───── Metin ─────

Ayrıca, bırakalım bu tür inanışları yayan rahibeleri, örgütlü pagan inanışların
bile modern dönemin başlarına tevarüs ettiği, hayatta kaldığı konusunda elde
herhangi bir delil de bulunmuyor.
Öte
yandan tarihçiler, ebelerin ve kadın şifacıların, elitlerin organize ettiği
cadılara yönelik zulmün ana hedefi olduklarına ilişkin tezi de çürütüyorlar.
Nadiren cadılık mesleğini icra ettikleri için zulüm gören ebeler, bu mesleği
doğurdukları bebekleri öldürmek için kullandıkları gerekçesiyle suçlandıklarına
pek tesadüf edilmiyor, bilâkis, bu ebeler, muhtemelen bebek katillerine yönelik
soruşturmalara yardım ediyorlar.
1582
yılında Essex’te faaliyet yürüten, St. Osyth’li Ursulua Kemp gibi kadın
şifacılar veya “beyaz” büyü işiyle meşgul olanlar, cadılıkla suçlanıyorlar. Ama
sıradan insanlar, şifacıları kadersizliğe, hastalıklara ve kötü büyüye karşı
koruyucu bir güç olarak görüyorlar, dolayısıyla onları suçlamak gibi bir eğilim
içerisinde değiller.
Dahası,
akademide yürütülen çalışmalarda aktarılan bir tahmine göre, beyaz büyü işiyle
meşgul olanların önemli bir kısmı (İngiltere’de üçte ikisi) kadın değil, erkek.
Sırf iyilik olsun diye büyü yapan erkekler, kimi bölgelerde cadı avının kurbanı
oluyorlar.
Bugün
feministlerin basit bir yaklaşımla, cadıları “mağdur edilmiş akıllı kadınlar”
olarak takdim eden yaklaşımlar yerini, beyaz büyü ve halk tıbbı alanında faal
olan kadın ve erkeklerin ortaya koydukları uygulamalara dair daha fazla
detaylandırılmış, zenginleştirilmiş bir analiz alıyor. Bu analize göre, modern
dönemin başlarında evlerde kadınlar, ev içinde kullanmak üzere, bitki ilâçları
hazırlıyorlar. Bu dönemde kötü büyü yaptığına inanılan kadın cadıların aynı
zamanda “şifacı” olduğuna inanılıyor, bir kişiye yaptıkları büyüyü
kaldırabildikleri düşünülüyor, ama “iyi” büyü ile ilgili yarı profesyonel
uygulamalarda daha çok erkeklerin sözü geçiyor.
İyi
büyü yapan erkeklerin cadı avlarında ne kadar zarar gördükleri konusunda daha
fazla araştırmaya ihtiyaç var. Ayrıca zararlı cadılık pratiği sergiledikleri
konusunda kadınlara yöneltilen suçlamalar da bölgesel düzlemde ele alınmalı.

───── Kayıtlı Veriler ─────

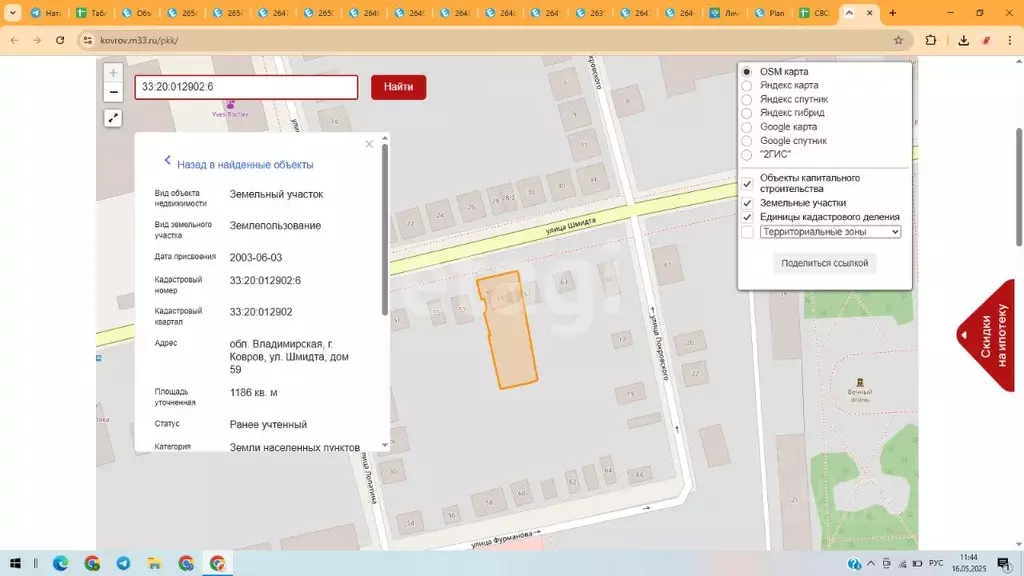Open browser downloads icon

963,40
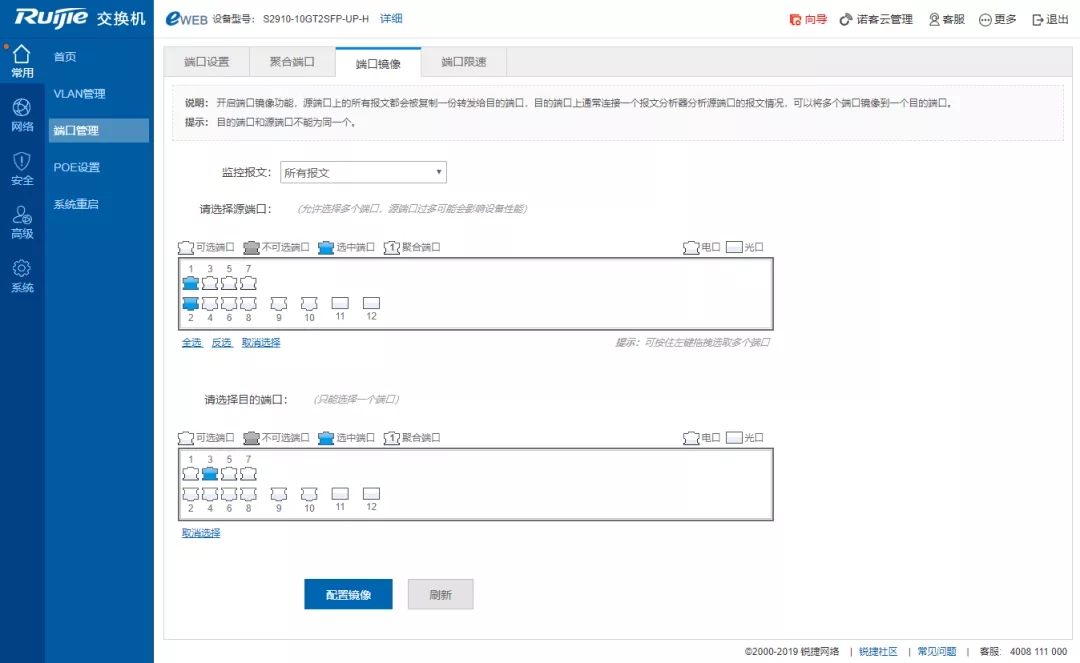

─────

- **Görev Talimatı**: Cadı avlarını anlatan metinde "olarak takdim eden" sözcüklerinden başlayıp aşağıda "düzlemde ele alınmalı." sözcüklerine kadar uzanan bölümün tamamını hiçbir değişiklik yapmadan yeniden yazın.

- **Yanıt**:
olarak takdim eden yaklaşımlar yerini, beyaz büyü ve halk tıbbı alanında faal
olan kadın ve erkeklerin ortaya koydukları uygulamalara dair daha fazla
detaylandırılmış, zenginleştirilmiş bir analiz alıyor. Bu analize göre, modern
dönemin başlarında evlerde kadınlar, ev içinde kullanmak üzere, bitki ilâçları
hazırlıyorlar. Bu dönemde kötü büyü yaptığına inanılan kadın cadıların aynı
zamanda “şifacı” olduğuna inanılıyor, bir kişiye yaptıkları büyüyü
kaldırabildikleri düşünülüyor, ama “iyi” büyü ile ilgili yarı profesyonel
uygulamalarda daha çok erkeklerin sözü geçiyor.
İyi
büyü yapan erkeklerin cadı avlarında ne kadar zarar gördükleri konusunda daha
fazla araştırmaya ihtiyaç var. Ayrıca zararlı cadılık pratiği sergiledikleri
konusunda kadınlara yöneltilen suçlamalar da bölgesel düzlemde ele alınmalı.